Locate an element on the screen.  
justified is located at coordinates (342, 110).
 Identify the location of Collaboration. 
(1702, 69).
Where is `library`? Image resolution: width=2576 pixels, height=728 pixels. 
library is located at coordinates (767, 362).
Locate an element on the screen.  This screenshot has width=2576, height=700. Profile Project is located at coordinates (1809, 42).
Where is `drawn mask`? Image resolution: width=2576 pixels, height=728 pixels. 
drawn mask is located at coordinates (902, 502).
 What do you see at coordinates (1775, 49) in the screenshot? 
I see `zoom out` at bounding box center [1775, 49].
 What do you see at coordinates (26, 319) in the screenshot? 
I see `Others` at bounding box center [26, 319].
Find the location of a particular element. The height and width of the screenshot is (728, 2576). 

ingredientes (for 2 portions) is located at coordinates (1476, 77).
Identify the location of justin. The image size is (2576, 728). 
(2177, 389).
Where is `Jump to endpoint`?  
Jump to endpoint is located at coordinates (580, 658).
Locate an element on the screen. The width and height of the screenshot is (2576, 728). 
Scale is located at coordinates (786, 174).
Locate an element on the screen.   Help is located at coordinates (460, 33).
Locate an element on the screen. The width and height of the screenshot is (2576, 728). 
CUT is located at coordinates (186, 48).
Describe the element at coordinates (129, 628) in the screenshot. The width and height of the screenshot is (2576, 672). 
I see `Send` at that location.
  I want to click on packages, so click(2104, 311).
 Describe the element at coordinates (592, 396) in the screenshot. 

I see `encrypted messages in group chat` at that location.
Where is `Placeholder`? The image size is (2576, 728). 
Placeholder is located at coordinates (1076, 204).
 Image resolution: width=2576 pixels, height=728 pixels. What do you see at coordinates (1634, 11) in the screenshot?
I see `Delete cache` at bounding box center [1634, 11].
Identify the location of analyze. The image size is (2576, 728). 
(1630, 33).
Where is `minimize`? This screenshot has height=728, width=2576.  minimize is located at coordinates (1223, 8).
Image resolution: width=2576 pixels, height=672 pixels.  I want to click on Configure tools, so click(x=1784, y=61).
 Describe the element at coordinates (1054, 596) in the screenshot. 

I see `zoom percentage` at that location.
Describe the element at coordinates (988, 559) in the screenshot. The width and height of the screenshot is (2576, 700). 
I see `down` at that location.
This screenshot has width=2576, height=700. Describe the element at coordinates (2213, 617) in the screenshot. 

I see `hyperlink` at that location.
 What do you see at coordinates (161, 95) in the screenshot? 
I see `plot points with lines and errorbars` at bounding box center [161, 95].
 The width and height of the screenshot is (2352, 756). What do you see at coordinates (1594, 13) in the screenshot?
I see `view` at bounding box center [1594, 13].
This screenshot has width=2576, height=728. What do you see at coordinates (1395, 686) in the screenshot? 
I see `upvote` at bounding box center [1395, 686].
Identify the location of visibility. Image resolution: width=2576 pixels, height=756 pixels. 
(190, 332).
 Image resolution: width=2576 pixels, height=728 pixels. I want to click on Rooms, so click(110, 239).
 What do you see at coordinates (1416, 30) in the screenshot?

Goal ->
Return every line above that contains the word "located".

Output below ->
justified is located at coordinates (342, 110).
library is located at coordinates (767, 362).
Locate an element on the screen.  This screenshot has width=2576, height=700. Profile Project is located at coordinates (1809, 42).
drawn mask is located at coordinates (902, 502).
ingredientes (for 2 portions) is located at coordinates (1476, 77).
Jump to endpoint is located at coordinates (580, 658).
Scale is located at coordinates (786, 174).
Locate an element on the screen.   Help is located at coordinates (460, 33).
CUT is located at coordinates (186, 48).
Placeholder is located at coordinates (1076, 204).
Where is `minimize`? This screenshot has height=728, width=2576.  minimize is located at coordinates (1223, 8).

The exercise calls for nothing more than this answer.